Lantas saya teringat dengan pengalaman teman saya. Beberapa bulan lalu, dia diamanahkan untuk menyimpan sekardus air minum. Yang menitipi amanah itu adalah sebuah kelompok kegiatan yang tempat aktivitasnya kebetulan berdekatan dengan tempat dia tinggal. Suatu hari, dia mengambil beberapa gelas air minum itu, dan dia langsung diare. Itu cerita beberapa bulan yang lalu. Ketika saya berkesempatan mampir ke tempatnya, saya mendengar cerita itu. Dan saya mengecek tanggal kadaluarsa air minum itu, ternyata kadaluarsanya masih 2013 ! Dan kejadian itu terjadi sekitar 2011 !
Ada juga cerita lain. Kejadiannya waktu saya masih SMA. Ada tiga orang teman saya, sebut saja namanya A, B, dan D . Mereka jajan di kantin sekolah, tapi mereka nggak jujur waktu mbayar makanannya. Mereka ambil 3 piring, mereka cuma bilang makan 1 piring. Mereka ambil lauk yang agak mahal, pas mbayar bilangnya cuma ambil lauk yang murah. Mereka minumnya nambah, bilangnya cuma minum segelas.
Walhasil, Tuhan pun membalas kejahilan mereka itu. Ada yang diare, ada yang gatal-gatal, bahkan ada yang hampir kecelakaan. Subhanallah, Tuhan itu tidak tidur, dan dia Maha Adil. Karena itu rek, sebisa mungkin jangan sia-siakan amanah yang diberikan kepada kita.
Sebagai penutup, teman saya yang lain (sebut saja Teman 2) mengomentari cerita saya dengan, “Itu namanya dipidana oleh Tuhan”
Tuhan itu Maha Baik, selalu menginginkan yang terbaik untuk hamba-Nya, maka ia akan membimbing hamba-Nya dengan berbagai cara, salah satunya adalah dengan yang saya ceritakan di atas.
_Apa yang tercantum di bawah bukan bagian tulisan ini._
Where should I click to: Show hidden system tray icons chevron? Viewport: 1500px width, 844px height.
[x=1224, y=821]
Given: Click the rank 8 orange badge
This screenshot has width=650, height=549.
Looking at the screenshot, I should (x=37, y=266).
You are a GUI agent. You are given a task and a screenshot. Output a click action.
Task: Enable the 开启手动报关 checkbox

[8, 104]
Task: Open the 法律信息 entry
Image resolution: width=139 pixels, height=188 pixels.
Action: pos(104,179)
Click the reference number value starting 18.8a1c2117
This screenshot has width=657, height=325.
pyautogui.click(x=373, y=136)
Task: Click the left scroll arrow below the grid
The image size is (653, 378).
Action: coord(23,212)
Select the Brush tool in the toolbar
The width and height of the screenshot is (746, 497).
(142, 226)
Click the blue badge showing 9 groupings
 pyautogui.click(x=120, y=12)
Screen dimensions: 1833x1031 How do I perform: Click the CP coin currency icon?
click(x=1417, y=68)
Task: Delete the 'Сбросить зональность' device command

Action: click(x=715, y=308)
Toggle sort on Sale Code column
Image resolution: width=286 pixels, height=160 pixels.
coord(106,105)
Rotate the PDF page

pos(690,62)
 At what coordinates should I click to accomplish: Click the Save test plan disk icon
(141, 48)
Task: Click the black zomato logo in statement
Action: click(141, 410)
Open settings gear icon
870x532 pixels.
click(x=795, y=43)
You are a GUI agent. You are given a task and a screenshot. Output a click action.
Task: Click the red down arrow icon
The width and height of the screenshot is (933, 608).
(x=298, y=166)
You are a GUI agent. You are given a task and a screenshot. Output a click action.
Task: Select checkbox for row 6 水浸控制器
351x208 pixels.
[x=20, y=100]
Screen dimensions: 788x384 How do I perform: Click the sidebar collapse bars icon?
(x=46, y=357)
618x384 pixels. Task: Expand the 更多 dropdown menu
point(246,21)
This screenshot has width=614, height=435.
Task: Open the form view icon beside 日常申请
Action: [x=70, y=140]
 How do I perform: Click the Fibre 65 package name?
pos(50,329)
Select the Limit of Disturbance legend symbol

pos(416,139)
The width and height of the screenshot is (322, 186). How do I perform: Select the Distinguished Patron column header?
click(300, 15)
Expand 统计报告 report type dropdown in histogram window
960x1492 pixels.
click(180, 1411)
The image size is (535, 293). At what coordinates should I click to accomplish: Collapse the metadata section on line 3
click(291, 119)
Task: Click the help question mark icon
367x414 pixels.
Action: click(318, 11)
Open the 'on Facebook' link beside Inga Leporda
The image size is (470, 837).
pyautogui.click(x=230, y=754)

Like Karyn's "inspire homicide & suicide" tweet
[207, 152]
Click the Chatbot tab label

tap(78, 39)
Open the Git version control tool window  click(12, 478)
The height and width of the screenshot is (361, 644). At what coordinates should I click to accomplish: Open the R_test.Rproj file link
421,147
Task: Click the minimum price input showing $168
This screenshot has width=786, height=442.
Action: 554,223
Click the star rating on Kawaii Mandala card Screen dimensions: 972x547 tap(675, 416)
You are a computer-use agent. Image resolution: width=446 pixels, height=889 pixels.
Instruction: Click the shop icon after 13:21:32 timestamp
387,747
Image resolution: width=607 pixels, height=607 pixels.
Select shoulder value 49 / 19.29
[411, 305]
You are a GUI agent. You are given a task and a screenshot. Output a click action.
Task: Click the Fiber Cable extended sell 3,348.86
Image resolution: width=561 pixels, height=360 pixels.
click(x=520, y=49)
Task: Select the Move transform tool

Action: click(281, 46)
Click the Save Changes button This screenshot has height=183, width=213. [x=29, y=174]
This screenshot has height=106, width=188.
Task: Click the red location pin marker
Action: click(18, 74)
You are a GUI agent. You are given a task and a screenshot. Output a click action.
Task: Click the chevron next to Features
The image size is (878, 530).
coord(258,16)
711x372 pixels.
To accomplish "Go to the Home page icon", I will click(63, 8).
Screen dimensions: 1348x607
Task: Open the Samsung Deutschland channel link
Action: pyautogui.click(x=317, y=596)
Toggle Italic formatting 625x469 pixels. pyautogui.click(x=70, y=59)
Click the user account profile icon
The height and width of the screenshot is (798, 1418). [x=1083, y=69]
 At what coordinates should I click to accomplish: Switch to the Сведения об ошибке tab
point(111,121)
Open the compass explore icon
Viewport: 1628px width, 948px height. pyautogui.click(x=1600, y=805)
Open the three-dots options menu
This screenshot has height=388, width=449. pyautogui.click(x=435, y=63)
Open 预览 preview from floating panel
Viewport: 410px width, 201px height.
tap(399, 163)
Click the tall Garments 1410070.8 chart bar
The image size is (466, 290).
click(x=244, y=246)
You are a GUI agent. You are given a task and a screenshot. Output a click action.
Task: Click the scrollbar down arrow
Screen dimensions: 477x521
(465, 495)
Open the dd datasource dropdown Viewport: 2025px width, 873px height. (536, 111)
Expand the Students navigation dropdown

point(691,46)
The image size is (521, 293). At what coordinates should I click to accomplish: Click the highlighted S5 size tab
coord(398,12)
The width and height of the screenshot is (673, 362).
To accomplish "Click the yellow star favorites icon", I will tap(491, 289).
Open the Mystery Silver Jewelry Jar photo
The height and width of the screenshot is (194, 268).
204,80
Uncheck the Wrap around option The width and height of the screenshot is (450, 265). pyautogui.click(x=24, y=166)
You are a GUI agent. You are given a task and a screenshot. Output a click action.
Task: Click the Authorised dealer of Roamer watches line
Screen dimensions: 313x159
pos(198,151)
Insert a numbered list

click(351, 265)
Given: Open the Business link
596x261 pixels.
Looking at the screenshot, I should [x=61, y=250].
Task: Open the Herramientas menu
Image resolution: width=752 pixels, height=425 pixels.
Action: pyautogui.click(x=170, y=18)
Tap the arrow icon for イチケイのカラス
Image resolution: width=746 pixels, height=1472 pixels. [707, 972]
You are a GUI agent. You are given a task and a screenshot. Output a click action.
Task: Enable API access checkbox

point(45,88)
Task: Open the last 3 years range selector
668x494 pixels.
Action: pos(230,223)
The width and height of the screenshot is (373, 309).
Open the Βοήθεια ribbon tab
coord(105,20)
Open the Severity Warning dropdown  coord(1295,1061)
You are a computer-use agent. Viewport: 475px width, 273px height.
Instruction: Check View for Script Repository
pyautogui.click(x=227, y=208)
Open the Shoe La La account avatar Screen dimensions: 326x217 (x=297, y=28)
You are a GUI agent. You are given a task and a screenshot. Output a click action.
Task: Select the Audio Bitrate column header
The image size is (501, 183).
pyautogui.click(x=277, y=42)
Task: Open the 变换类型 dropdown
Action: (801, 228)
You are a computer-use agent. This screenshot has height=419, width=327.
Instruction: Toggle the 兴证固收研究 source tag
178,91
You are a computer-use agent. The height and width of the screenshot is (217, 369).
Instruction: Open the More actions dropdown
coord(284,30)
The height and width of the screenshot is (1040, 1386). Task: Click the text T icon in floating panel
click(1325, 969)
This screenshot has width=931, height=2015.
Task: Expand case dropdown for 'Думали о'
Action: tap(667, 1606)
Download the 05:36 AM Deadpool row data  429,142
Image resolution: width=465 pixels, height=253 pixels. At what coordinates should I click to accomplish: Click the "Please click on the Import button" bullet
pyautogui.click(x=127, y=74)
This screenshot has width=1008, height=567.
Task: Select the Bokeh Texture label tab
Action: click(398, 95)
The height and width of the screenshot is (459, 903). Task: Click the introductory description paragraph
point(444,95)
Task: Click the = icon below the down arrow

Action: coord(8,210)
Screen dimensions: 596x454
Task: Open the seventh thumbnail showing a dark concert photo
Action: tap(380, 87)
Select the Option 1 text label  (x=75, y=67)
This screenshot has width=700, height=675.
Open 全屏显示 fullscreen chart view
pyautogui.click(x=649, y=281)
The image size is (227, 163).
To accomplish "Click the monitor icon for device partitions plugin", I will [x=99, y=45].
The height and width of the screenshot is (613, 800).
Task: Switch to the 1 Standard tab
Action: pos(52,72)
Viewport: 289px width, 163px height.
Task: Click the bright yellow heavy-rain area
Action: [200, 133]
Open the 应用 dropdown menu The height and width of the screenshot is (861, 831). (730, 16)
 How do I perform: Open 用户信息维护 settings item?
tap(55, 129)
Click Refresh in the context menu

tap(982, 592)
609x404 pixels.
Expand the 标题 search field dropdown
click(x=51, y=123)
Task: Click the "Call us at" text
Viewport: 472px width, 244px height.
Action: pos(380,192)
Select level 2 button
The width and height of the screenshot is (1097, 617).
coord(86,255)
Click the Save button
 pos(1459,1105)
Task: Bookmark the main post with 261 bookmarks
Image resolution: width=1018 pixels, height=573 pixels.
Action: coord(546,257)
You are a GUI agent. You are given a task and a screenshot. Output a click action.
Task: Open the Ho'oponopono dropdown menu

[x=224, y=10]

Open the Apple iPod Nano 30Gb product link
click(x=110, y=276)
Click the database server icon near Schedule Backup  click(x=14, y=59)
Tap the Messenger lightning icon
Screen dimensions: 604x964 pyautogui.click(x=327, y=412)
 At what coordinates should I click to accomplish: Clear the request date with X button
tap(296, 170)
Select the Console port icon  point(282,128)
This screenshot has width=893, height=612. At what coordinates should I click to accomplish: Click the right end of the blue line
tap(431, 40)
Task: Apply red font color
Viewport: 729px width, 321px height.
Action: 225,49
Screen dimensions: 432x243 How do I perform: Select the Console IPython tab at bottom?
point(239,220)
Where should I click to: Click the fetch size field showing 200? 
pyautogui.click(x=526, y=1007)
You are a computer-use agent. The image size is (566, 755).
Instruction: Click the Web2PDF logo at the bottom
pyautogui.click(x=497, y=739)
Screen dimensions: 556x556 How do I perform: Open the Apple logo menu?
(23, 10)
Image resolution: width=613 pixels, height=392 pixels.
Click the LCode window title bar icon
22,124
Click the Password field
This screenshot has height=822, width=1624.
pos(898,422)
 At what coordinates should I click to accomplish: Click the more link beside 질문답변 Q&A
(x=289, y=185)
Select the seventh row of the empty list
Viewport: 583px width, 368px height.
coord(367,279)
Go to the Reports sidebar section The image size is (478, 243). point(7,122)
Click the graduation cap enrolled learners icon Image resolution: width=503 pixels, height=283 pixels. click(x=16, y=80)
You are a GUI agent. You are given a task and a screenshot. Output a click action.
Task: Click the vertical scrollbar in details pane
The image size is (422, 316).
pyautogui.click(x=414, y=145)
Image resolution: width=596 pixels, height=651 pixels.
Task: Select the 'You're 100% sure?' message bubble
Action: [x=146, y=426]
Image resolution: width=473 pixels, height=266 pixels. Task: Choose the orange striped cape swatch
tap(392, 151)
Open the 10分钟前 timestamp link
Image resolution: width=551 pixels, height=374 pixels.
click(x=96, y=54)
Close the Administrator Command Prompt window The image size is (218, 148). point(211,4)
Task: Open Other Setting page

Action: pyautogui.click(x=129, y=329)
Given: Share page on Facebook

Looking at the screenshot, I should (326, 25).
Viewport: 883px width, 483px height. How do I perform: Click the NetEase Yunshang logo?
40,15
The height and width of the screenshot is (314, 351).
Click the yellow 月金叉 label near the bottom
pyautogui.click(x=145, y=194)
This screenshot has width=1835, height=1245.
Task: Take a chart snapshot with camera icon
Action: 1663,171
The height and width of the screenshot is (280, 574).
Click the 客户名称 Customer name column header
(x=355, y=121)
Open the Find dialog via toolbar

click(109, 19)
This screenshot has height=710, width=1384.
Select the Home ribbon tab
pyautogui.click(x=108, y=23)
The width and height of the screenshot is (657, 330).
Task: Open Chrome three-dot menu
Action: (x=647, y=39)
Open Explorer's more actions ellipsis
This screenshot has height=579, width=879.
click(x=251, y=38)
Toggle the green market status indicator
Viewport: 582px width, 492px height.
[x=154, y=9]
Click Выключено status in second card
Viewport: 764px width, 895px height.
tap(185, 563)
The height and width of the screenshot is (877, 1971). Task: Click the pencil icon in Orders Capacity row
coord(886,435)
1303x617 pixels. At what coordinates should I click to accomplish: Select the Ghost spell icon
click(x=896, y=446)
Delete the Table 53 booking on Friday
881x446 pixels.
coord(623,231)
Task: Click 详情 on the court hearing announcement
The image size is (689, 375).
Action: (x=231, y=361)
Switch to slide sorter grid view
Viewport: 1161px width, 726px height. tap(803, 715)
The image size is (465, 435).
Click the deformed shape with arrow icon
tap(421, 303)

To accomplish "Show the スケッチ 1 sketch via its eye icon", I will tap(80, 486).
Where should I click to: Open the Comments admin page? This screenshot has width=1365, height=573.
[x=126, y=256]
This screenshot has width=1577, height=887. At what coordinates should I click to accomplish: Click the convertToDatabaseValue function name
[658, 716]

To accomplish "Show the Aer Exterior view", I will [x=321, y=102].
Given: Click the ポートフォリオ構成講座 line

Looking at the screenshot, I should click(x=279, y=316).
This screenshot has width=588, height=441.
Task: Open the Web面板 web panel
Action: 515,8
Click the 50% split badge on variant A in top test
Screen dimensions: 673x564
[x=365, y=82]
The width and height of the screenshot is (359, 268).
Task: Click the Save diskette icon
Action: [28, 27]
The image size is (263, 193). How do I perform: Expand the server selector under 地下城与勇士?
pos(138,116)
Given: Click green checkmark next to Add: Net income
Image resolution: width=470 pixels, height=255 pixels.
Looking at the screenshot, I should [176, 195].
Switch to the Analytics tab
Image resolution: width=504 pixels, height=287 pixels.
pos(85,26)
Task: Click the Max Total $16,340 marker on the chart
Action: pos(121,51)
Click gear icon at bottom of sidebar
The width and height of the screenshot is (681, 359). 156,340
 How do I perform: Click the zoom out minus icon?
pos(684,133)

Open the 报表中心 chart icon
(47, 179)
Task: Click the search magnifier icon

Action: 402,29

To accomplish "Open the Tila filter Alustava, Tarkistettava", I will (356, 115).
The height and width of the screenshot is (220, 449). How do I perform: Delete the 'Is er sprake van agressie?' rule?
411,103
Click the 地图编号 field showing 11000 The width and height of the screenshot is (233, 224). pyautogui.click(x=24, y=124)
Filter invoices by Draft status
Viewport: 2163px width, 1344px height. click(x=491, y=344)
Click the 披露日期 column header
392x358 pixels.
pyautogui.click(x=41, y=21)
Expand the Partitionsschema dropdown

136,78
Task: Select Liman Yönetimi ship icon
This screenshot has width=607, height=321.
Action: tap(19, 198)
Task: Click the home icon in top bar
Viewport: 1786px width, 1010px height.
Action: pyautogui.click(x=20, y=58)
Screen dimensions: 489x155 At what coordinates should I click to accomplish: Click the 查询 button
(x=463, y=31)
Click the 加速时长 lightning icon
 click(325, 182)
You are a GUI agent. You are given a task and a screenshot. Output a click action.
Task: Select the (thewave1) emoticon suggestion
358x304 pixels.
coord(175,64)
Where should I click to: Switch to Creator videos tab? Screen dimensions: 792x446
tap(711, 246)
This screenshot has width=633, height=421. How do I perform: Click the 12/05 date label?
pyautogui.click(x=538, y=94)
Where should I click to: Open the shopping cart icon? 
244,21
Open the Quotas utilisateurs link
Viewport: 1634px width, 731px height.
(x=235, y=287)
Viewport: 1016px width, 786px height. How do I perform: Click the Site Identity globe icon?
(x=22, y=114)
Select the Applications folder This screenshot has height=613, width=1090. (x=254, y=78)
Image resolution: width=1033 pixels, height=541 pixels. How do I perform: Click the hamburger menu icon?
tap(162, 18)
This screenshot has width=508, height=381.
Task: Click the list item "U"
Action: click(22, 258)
*Tulisan ini terlebih dahulu online di blog saya yang lain : http://heyindranota.wordpress.com/2012/05/22/dipidana-oleh-tuhan/

5 komentar:

Dimas B.A. mengatakan...

Haha,cerita yang dulu ta ndra?

Lek Narto mengatakan...

Itu namanya Tuhan masih sayang pada hamba-Nya, jadi masih diingatkan. Coba kalo tidak diingatkan...

Andri mengatakan...

kalau Allah sudah tidak mengingatkan hambanya lagi, maka bersedihlah orang tersebut dan mesti cepat-cepat bertobat

setyotw mengatakan...

Saya dapet 'ceramah' ini dari temen, seorang EO yang lagi naik daun di Yogyakarta. Meskipun dia bukan seseorang yang religius, tapi dia bilang kalau dalam pekerjaannya, pakem utamanya adalah "Semua yang sumbernya nggak baik, hasilnya ya nggak baik juga."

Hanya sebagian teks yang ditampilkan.